Within the VM there is no 'management overhead' for storing variables - a `word` is always two bytes, a `byte` always one byte. All of the housekeeping takes place within the compiler (which has to keep track of the address of every variable in scope.)
The compiler has a simple allocator (managed by `rt_push_callstack()` and `rt_pop_callstack()`) that mimics the behaviour of the virtual machine, keeping track of the value of the stack pointer (SP). In the same way that the interpreter allocates all variables (global and local) on the call stack, the compiler uses the same strategy of allocating all variables on the call stack of the virtual machine ("VM call stack" from now on.) Since the compiler target memory allocator functions keep track of the VM SP register, the compiler is able to push values to the call stack and still know the addresses to be able to access them later. This can make the compiler output hard to read for humans however!

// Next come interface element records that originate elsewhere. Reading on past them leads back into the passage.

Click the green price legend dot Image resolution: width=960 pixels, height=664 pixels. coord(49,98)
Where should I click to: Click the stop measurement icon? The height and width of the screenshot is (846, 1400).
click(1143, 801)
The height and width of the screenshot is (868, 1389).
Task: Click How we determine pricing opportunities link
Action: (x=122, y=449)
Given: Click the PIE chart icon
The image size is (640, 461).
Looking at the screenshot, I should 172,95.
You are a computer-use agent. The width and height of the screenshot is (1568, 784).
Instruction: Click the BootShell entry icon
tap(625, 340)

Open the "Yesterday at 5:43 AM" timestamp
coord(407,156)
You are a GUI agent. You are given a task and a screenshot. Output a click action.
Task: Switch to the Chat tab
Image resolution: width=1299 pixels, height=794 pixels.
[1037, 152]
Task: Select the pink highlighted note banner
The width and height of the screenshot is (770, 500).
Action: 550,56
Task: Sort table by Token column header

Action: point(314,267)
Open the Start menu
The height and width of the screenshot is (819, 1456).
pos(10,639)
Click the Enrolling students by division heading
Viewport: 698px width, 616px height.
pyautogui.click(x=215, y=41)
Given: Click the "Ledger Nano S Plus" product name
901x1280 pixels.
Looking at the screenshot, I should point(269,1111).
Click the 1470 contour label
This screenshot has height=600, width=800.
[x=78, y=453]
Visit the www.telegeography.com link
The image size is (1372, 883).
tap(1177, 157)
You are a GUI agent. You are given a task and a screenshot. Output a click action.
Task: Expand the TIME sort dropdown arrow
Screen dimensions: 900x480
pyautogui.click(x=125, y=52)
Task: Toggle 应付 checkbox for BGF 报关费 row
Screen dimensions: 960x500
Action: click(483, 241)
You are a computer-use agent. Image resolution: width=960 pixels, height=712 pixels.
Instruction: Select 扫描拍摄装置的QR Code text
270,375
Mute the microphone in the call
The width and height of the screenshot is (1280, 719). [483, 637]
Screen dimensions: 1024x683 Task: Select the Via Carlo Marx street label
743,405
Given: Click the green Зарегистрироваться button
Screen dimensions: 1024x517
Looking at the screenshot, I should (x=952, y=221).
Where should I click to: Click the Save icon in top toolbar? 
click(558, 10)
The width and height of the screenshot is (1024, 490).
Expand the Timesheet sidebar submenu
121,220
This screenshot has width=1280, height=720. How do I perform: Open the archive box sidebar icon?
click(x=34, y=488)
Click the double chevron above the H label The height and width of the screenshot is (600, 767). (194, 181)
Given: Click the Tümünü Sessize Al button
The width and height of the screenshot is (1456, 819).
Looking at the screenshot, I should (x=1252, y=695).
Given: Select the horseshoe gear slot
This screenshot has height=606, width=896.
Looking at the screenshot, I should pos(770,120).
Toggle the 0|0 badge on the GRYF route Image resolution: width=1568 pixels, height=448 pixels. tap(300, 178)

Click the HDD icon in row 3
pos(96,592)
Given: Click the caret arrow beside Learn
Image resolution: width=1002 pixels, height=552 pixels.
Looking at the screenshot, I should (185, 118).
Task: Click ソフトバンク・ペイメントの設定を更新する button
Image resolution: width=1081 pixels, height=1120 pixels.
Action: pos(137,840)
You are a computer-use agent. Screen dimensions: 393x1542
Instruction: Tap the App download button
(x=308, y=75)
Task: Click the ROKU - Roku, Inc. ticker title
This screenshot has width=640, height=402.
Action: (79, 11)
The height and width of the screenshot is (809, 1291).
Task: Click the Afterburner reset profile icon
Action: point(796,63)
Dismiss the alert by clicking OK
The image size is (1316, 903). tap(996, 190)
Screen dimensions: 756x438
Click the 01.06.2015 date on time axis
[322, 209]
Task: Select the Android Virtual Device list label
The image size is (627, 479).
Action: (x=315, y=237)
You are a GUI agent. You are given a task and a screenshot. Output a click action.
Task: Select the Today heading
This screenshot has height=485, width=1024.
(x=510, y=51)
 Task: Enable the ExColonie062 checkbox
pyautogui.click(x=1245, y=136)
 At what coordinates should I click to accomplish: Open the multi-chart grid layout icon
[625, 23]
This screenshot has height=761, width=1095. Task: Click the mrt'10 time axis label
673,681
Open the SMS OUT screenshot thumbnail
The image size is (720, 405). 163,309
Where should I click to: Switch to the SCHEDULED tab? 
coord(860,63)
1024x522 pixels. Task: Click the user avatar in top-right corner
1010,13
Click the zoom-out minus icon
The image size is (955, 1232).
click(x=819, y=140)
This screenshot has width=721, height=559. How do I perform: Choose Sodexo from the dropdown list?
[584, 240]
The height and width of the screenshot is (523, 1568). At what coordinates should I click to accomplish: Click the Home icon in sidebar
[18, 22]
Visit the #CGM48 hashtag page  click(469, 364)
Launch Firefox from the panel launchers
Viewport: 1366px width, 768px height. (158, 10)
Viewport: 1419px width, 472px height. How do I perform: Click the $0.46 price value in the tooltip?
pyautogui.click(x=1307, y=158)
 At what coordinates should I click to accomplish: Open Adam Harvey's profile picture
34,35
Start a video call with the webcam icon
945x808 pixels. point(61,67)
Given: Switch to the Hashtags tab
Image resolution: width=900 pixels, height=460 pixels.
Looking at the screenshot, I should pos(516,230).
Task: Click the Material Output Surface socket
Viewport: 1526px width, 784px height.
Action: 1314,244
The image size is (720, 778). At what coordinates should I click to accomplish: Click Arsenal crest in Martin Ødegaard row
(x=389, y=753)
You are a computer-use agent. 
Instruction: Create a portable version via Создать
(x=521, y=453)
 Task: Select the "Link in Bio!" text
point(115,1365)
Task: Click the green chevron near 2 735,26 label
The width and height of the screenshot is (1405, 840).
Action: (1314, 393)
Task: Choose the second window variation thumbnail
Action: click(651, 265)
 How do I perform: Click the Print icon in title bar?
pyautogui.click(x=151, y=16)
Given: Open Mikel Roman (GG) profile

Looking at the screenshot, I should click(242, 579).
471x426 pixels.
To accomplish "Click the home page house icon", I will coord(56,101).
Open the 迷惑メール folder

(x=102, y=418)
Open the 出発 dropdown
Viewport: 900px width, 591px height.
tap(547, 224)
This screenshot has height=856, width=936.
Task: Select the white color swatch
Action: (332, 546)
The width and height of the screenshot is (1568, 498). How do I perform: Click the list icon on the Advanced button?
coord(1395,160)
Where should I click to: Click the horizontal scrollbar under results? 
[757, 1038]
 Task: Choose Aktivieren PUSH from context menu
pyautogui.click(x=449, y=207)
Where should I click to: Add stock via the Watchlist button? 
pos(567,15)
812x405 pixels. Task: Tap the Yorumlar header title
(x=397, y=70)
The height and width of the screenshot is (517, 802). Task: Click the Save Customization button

#### Subroutines: Entry and Return, Local Variables and Parameters
The EightBall Virtual Machine has a number of features which are intended to make it easier to implement subroutine call and return, argument passing etc. In particular, there is a special frame pointer (FP) register which is useful for easily accessing parameter and locals.
Before generating code to enter a subroutine, the compiler ensures code has been generated to evaluate any parameters. The first parameter value should be at the top of the eval stack (X), the second parameter in the second level (Y) etc. Then the compiler emits a `JSR` instruction to call the subroutine entry point. The virtual machine will automatically store the return address on the VM call stack and the VM program counter will be set to the entry point.
On entry to the subroutine, the compiler will emit VM instruction `SPFP` which pushes the current value of the frame pointer (FP) to the VM call stack and copies the stack pointer (SP) to the frame pointer (FP). This sets up the call frame allowing us to easily refer to the parameters and the local variables.
...
#### Subroutine Call Linkage
The compiler also maintains a linked list of subroutine calls and a linked list of subroutine entry points which are used for the final step of compilation - internal linkage. Subroutine calls and entry points are both represented using records of type `sub_t`, each of which contain the first eight characters of the subroutine name, a two byte address pointer and a two byte pointer to the next record. Currently, the compiler allocates these linked lists (anchored by `callsbegin` and `subsbegin`) in HEAP2, after the source code. This space is not freed until HEAP2 is purged using the `new` command, so some space is lost with each use of the `comp` command.
### Compiler Address Fixups
When compiling EightBall code, there are instances where the generated code needs to jump or branch ahead, to some location within code that has yet to be generated. In this case, the compiler will emit the dummy address `$ffff` and will come back later to insert the correct address, once it is known. This is referred to as an "address fixup."